Whenever the string "This" turns up in a line below, that line should be copied.

........

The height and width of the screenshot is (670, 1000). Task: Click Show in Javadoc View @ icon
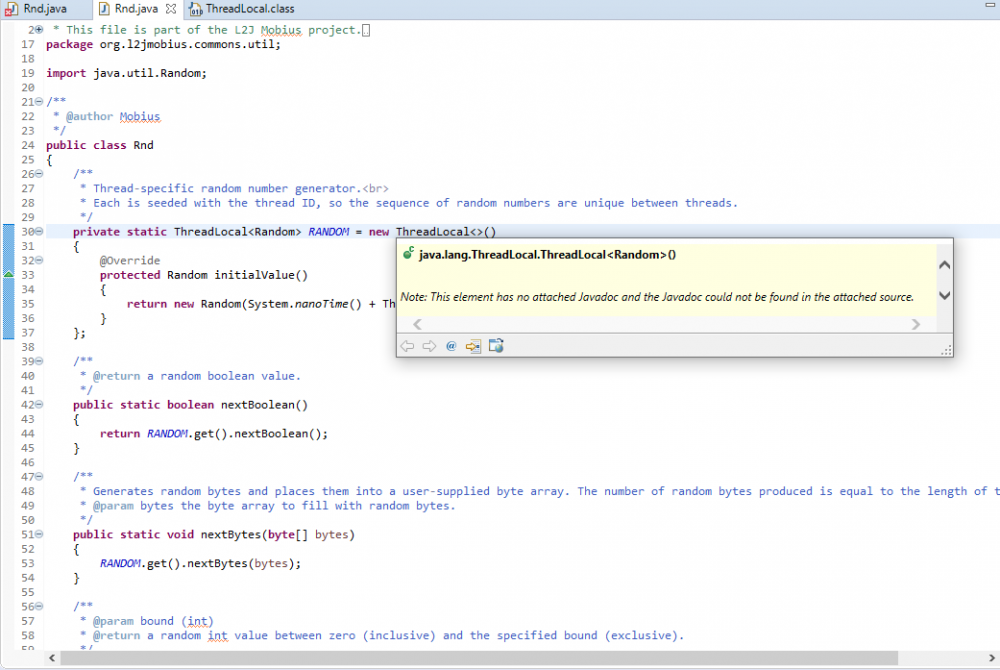[x=451, y=346]
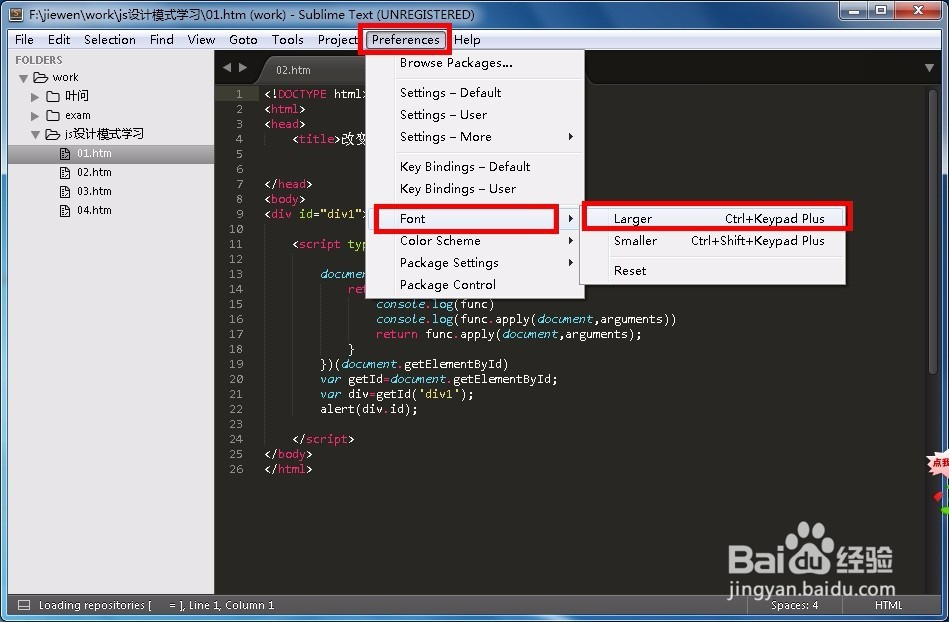Click the folder icon of the exam folder

[53, 115]
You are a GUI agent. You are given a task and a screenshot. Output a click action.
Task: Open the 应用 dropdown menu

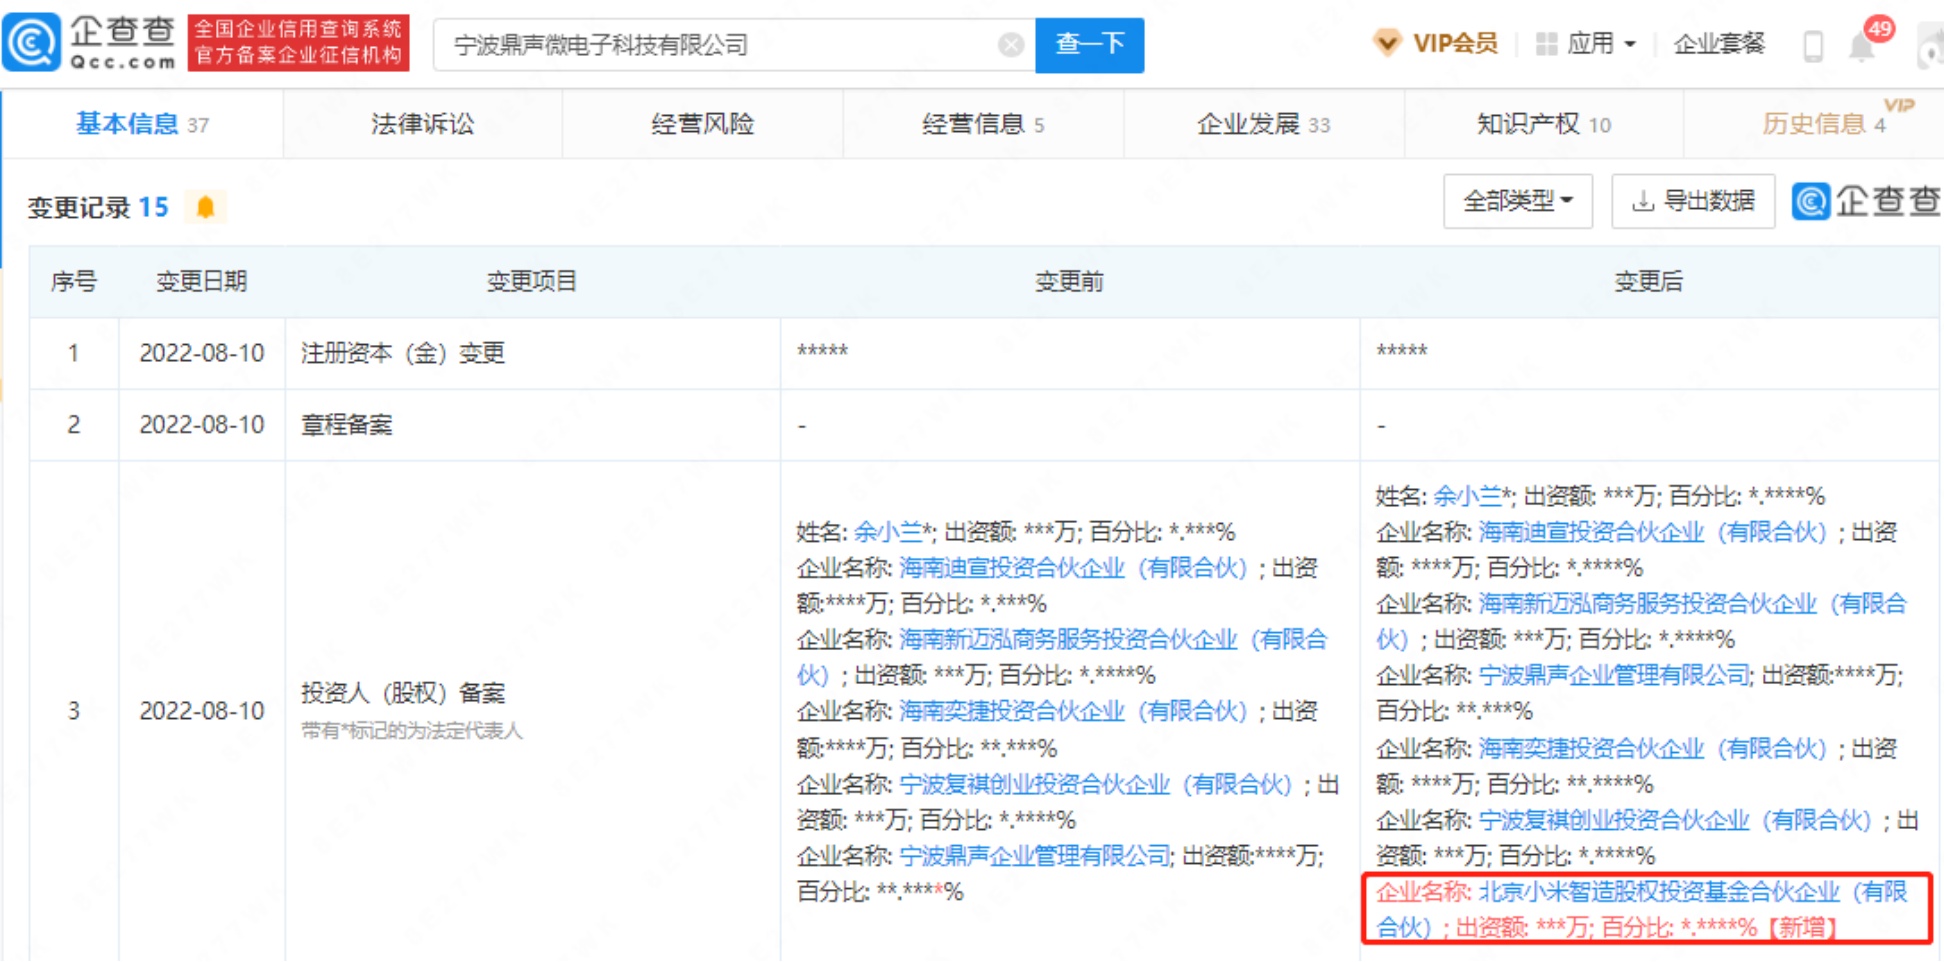(x=1600, y=44)
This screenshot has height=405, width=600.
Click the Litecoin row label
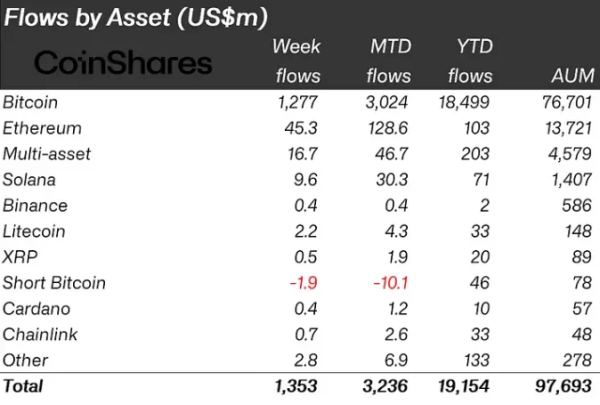34,231
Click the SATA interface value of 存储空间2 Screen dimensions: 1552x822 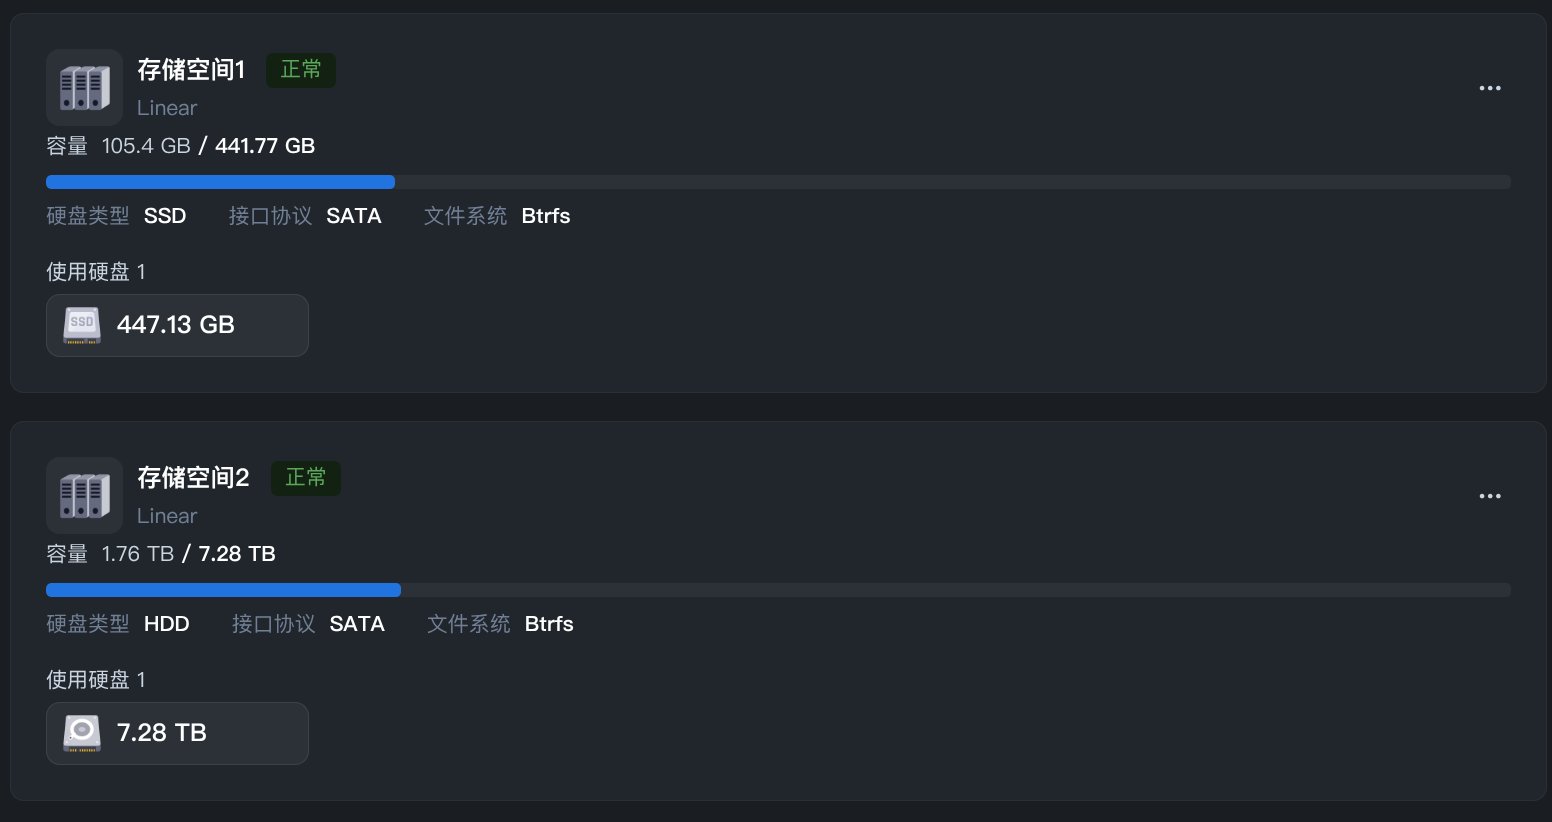tap(357, 624)
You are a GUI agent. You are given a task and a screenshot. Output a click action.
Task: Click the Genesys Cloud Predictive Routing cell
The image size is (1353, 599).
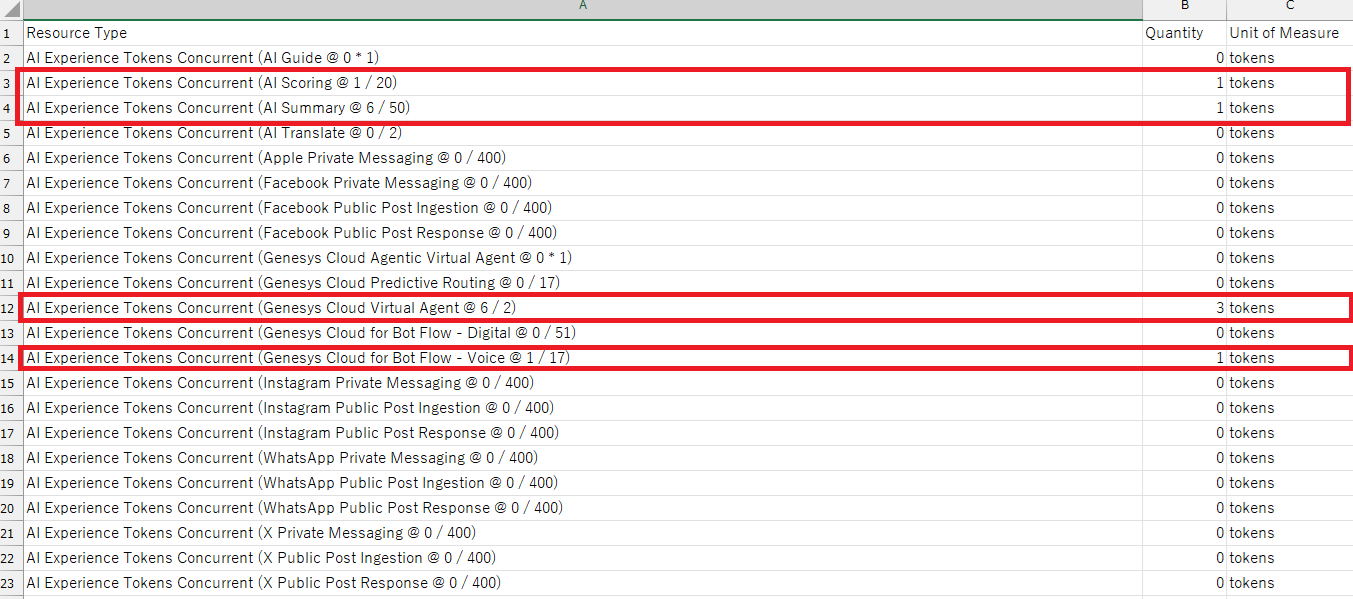pyautogui.click(x=292, y=283)
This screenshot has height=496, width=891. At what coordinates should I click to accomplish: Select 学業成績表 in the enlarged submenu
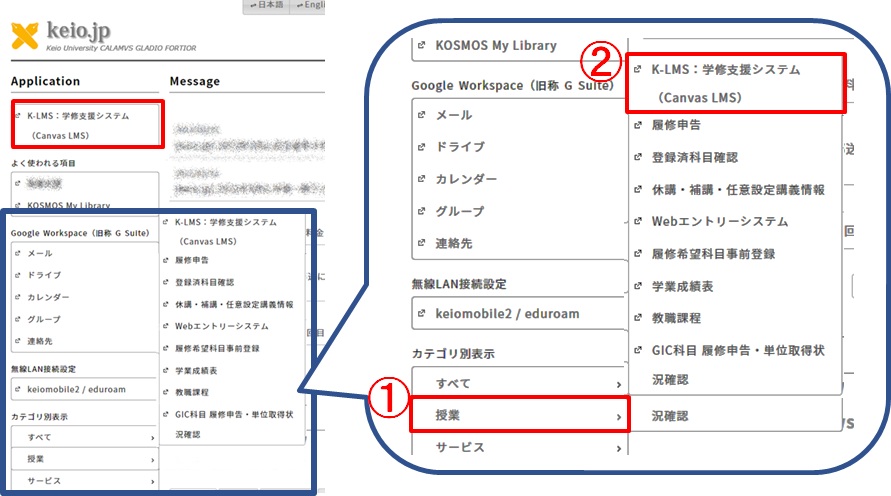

........

(Exercise solution)
This screenshot has height=405, width=600.
This screenshot has height=496, width=891. At what coordinates should I click to accomplish: Select 学業成績表 in the enlarged submenu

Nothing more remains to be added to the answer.